WHAT TO DO
A – Answer these questions about the passage on the parables:
(i) What reward did the five wise virgins receive?
(ii) How many denarii equaled one talent?
(iii) How many talents was the first servant entrusted with?
B – Does each statement below agree with the passage on the parables? Give yes or no for each and quote the words that decide it.
(i) The unfaithful servant in the Parable of the Talents was rewarded.
(ii) A denarius was roughly what a day laborer earned in a day.
(iii) The primary aim of the Parable of the Talents was to teach financial stewardship.
C – Proceed with the passage on the parables, picking up right after its last sentence.

SELECTED EXTRACT
-*-*-

The principle of faithfulness thus stated in unforgettable fashion, the Lord moved next to two parables to drive the principle home.

The parables

The first parable was the Parable of the Ten Virgins (Matthew 25:1-13). This parable compared five wise virgins with five unwise virgins. The five wise virgins were rewarded for their foresight, preparedness, and readiness to respond to the Bridegroom when he appeared. Their reward was a welcome into the marriage feast. The five unwise virgins, however, were refused admission to the marriage feast. Clearly, the Lord expected the apostles to put themselves into this parable as the virgins in the story, and to comprehend the consequences of both Spirit-filled readiness and Spirit-less sloth.

In the Parable of the Talents (Matthew 25:14-30) three servants were each given a significant amount of money to steward. The two who stewarded the money wisely were rewarded. The one who was unfaithful was rejected and cast into outer darkness where anguish became his lot.

Each of these parables essentially did the same thing, which was to call the apostles to faithfulness. That being said, let’s now look more closely into the Parable of the Talents.

The Parable of the Talents

The Parable of the Talents addresses the faithful stewardship of material means, and therefore has lessons for all of us with regards to financial stewardship. But its primary aim was to call the apostles to the faithful administration of their apostolic deposit. It was the gospel that the Lord expected a return on. Nonetheless, we will better understand the parable’s aims if we understand just how much money was entrusted to the servants in the story.

The meaning of the word “talent”

As a monetary measure, a talent was the equivalent of 6,000 silver coins known as denarii. Since a denarius was more or less what a day laborer earned in a day, a talent was no small sum of money. It would pay for sixteen plus years of a workman’s day labors!

The sums entrusted to the servants

The first servant was entrusted with five talents, which was the equivalent of 30,000 denarii. With that amount of money he could employ two workmen for forty years or ten workmen for more than eight years.

-*-*-

SUPPLIED MATERIAL
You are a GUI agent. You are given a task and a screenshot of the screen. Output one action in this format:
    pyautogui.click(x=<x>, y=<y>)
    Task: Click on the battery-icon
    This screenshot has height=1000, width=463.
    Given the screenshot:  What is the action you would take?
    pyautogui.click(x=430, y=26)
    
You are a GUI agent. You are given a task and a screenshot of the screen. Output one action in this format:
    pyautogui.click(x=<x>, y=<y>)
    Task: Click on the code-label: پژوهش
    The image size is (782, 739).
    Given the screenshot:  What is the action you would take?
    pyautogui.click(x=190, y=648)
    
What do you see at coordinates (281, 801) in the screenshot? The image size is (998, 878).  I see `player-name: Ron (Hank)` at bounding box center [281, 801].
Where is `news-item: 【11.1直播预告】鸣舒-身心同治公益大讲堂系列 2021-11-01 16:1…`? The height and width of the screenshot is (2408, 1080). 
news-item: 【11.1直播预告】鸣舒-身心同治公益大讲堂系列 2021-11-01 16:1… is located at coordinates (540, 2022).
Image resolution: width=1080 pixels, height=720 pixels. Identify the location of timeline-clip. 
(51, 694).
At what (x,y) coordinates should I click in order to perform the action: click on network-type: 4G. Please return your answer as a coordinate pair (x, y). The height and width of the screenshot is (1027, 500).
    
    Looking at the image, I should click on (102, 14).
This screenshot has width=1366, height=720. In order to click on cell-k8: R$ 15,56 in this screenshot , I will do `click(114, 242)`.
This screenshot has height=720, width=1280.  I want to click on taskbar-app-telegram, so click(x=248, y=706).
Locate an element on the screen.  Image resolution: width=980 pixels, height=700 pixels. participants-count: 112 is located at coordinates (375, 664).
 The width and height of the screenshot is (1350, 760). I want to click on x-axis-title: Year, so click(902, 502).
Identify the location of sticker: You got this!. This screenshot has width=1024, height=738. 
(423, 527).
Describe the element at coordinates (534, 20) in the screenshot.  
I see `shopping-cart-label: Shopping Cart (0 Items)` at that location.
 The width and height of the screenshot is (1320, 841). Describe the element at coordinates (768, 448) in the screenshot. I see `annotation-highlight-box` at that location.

-*-*-

RESULTS
A –
(i) A welcome into the marriage feast.
(ii) 6,000 denarii.
(iii) Five talents.

B –
(i) No: "The one who was unfaithful was rejected and cast into outer darkness where anguish became his lot."
(ii) Yes: "a denarius was more or less what a day laborer earned in a day"
(iii) No: "But its primary aim was to call the apostles to the faithful administration of their apostolic deposit."

C –
The second servant was entrusted with two talents, which was the equivalent of 12,000 denarii. With that amount of money, one workman could be employed for almost thirty-three years, or two workmen for more than sixteen years, or ten workmen for more than three years.

The third servant was entrusted with one talent, a sum significantly smaller than the other two servants were entrusted with, but a significant sum nonetheless. With one talent one workman could be employed for more than sixteen years, two for more than eight, and ten for more than one and a half years.

The three servants were entrusted with different sums of money to steward, but they were each and all held accountable for how they managed what they were given.

Likewise, the apostles were each entrusted with more or less apostolic responsibility, depending on the will of the Master; but each would be held accountable for his specific deposit of grace.

The day of reckoning

In the parable, after entrusting his servants with a great sum of money, the master went into a far country. When he returned, he demanded an accounting of the servants. He blessed and rewarded the faithful servants who multiplied his money, but he condemned and punished the servant who did not.

At this point in the parable, the apostles would have clearly understood that a day of reckoning would come in which the Lord Jesus would hold each of them accountable for the grace and mission he had given him.

Comparing the two sets of servants

The wise servants simply did their job. They multiplied the master’s wealth and, when called upon to give an account, gave him double what they had been given to manage. For this they were commended with these words “Well done, good and faithful servant; you were faithful over a few things, I will make you ruler over many things. Enter into the joy of your lord” (vv. 21, 23).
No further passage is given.